Both the revivalistic service of a previous generation and the ‘seeker
service’ of today are shaped by the same concern - appeal to the unchurched. Not
surprisingly, in neither case does much that might be called worship by Christians occur.
As a result, many evangelicals who have been sitting for years in such worship services
are finding their souls drying up, and they have begun to long for something else. Some
today who have been simply spectators for years in their worship services are getting
caught up in the people-involving worship of charismatic services.

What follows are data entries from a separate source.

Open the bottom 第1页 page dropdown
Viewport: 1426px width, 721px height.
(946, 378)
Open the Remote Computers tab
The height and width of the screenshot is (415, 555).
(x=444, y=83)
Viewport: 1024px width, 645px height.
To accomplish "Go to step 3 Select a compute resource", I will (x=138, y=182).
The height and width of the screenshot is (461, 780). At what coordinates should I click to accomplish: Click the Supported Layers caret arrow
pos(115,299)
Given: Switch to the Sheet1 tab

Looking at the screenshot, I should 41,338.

Some reformed pastors have seen the above defections as a call to imitate
their ‘successful rivals’. So they have adopted the ‘winning formulae’ of these attracting
churches. Consequently, when one walks into virtually any reformed church today in this
country on the Lord’s Day, one can never know for sure whether he will be asked to
worship in a ‘traditional’ or ‘contemporary’, liturgical or non-liturgical, formal or
revivalistic fashion.
The Christian must never forget that in Christ the worshipper enjoys
fellowship with the one living and true God Who, even for believers,
according to the author of Hebrews, is a ‘consuming fire’.
Consequently, while Christian worship should certainly be joyous and filled with
gladness (Psalm 149.2), the author of Hebrews urges that it
must be conducted ‘with reverence and godly fear’
(Hebrews 12.28-29).
The Triune God of the reformed faith is an awe-inspiring, absolutely
sovereign, infinitely just, and infinitely gracious, incomprehensible Deity. He will not
long be known as such or served as such by a people fed rote ritual or revivalistic
preaching or emotional choruses and Gospel songs. Our God must be worshipped
with the mind as well as the heart. Faith in Him requires understanding. And the
understanding of Christian congregations grows primarily as it is nourished by the singing
of hymns and psalms and by the prayers and preaching of the public worship services.

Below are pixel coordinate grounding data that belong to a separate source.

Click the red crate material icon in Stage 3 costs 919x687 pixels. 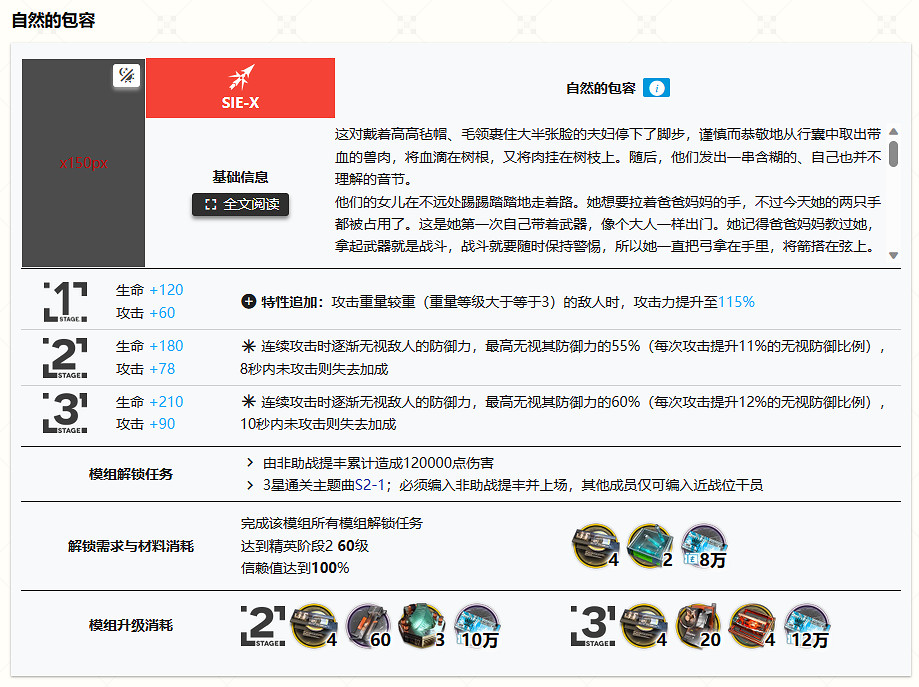[x=749, y=626]
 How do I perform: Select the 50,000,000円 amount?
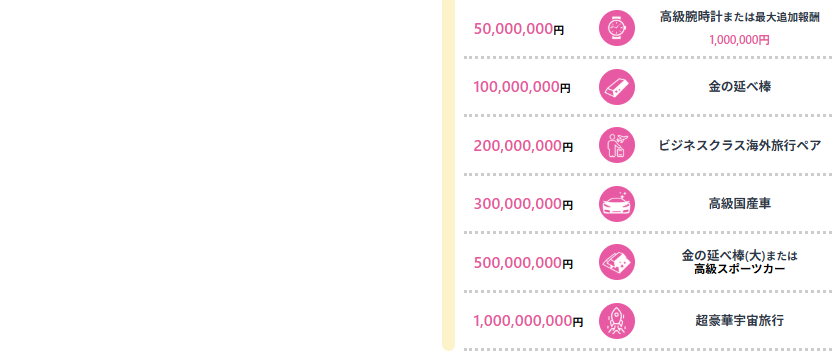tap(519, 29)
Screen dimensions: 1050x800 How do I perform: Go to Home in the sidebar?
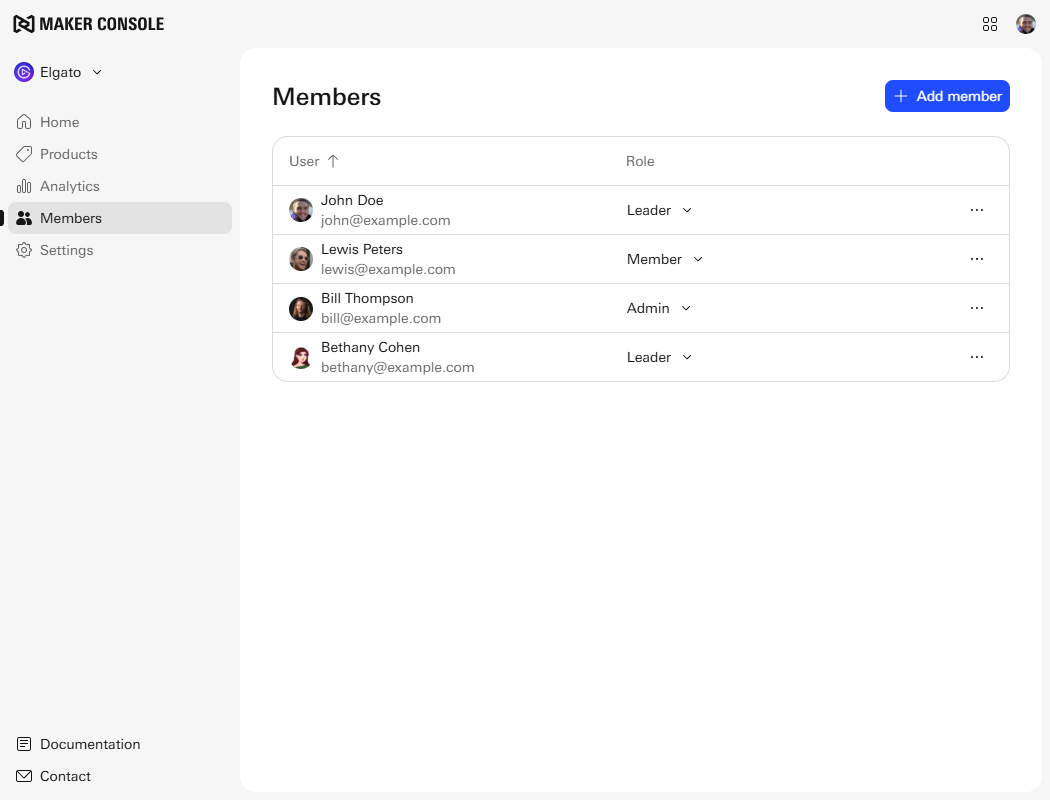59,122
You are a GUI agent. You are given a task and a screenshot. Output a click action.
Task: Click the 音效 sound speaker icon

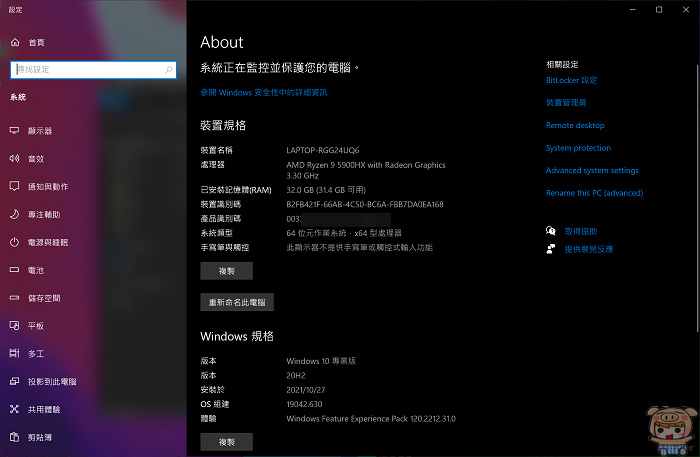click(14, 159)
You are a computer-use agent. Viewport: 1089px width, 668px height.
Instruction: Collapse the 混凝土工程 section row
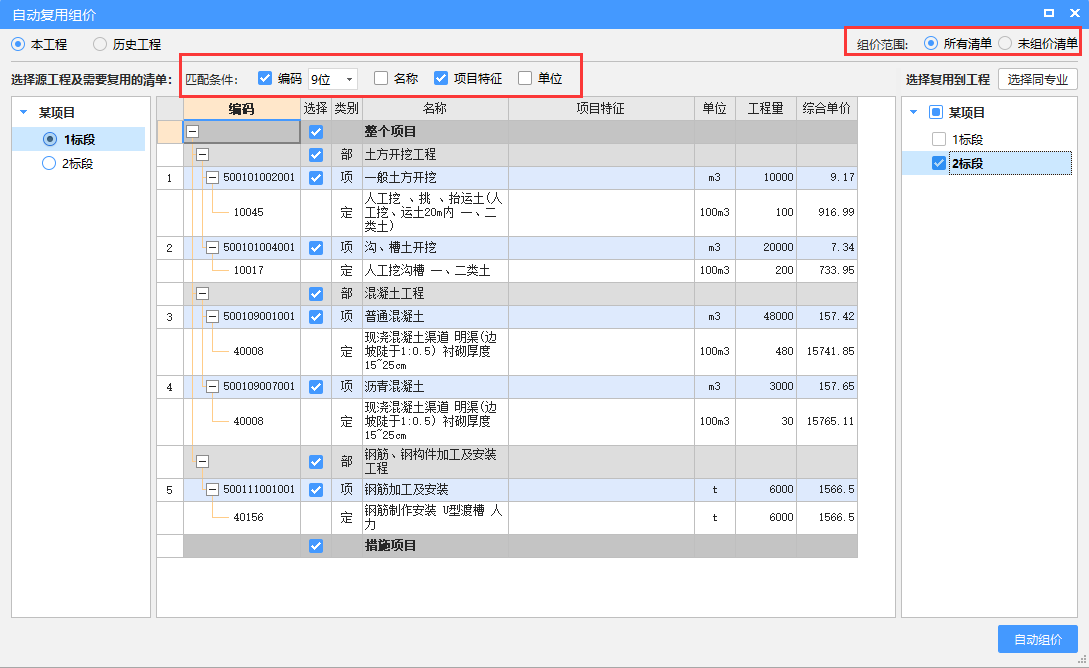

Because man, created in God’s image, is homo religiosus
even before he is homo sapiens, the first obligation of every man is to
worship and serve the Creator (Romans 1.18-25). The Westminster Confession of
Faith reminds us of this when it declares:
‘The light of nature showeth that there is a God, who hath lordship
and sovereignty over all; is good, and doeth good unto all; and is therefore to be
feared, loved, praised, called upon, trusted in, and served with all the heart, and
with all the soul, and with all the might’ (XXI/i).

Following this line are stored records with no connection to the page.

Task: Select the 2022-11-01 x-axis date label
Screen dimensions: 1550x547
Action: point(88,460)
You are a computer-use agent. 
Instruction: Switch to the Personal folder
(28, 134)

If this is man’s first obligation simply because he is God’s creature, all the
more, in view of the fact that the church has experienced God’s redeeming mercies, is it
the church’s first obligation to worship and serve the Triune God (Romans
12.1). Peter declares that the church is ‘a chosen generation, a royal priesthood, an
holy nation, a peculiar people; that ye should shew forth the praises of him who hath
called you out of darkness into his marvellous light’ (1 Peter 2.9; see
Psalm 145.6; Isaiah 43.21). Paul informs us that everything that God has
done for us soterically, He did ‘to the praise of the glory of his grace’ (Ephesians
1.6, 12, 14).
But if the church is duty-bound to worship and serve God as its first
obligation, it is equally true that the church (as indeed is true of all men) must worship as
God Himself directs.
This approach to Christian worship reflects and is governed by what has come
to be known as the regulative principle,[1] which is stated by the
Westminster Confession of Faith in this way:
‘ . . . The acceptable way of worshipping the true God is instituted by
himself, and so limited by his own revealed will, that he may not be worshipped
according to the imaginations and devices of men, or the suggestions of Satan,
under any visible representations, or any other way not prescribed in the Holy
Scripture’ (XXI/i; see also Larger Catechism, questions 108-9; Shorter Catechism,
questions 50-51).
According to the Reformation principle of worship . . . true worship may
include only those matters which God has either expressly commanded in
Scripture . . . while false worship is anything done in worship which God has not
expressly prescribed.
Over against this Reformation principle of worship stands the Roman
Catholic principle that argues that true worship may be conducted not only in the manner
God has prescribed but in other ways as well as long as they are not expressly forbidden
by God, while false worship is only that which is expressly condemned or forbidden in so
many words by Him.
Thus in Roman Catholic worship many things are done which are not
allowed by Scripture, such as the veneration of Mary and other saints who are invoked for
help and intercession before God, and the use of pictures, images, and relics as aids in
worship. But the Scriptures warn against worshipping God in ways which He has not
expressly prescribed. Moses instructed Israel:
When the Lord thy God shall cut off the nations from before thee . . . take heed to thyself that thou be not snared by following them, after that they be destroyed from before thee; and that thou inquire not after their gods, saying, How did these nations serve their gods? even so will I do likewise. Thou shalt not do so unto the Lord thy God: for every abomination to the Lord, which he hateth, have they done . . . What thing soever I command you, observe to do it: thou shalt not add thereto, nor diminish from it (Deuteronomy 12.29-32, emphasis added). Nadab and Abihu were consumed by the fire of the Lord because they
‘offered strange fire before the Lord, which he commanded them not’ (Leviticus
10.1-2).
Korah, Dathan, Abiram, and On were swallowed up in an earthquake
because they had insisted on their right to burn incense before God without priestly
mediation, after which judgement God instructed Eleazar to take the censers of the men
who sinned and hammer them into sheets and overlay the bronze altar with them as a sign
to Israel that ‘no stranger, which is not of the seed of Aaron, come near to offer incense
before the Lord’ (Numbers 16.36-40).
King Uzziah was smitten with leprosy because he attempted to usurp the
priestly privilege to burn incense in the Temple (2 Chronicles 26.16-19).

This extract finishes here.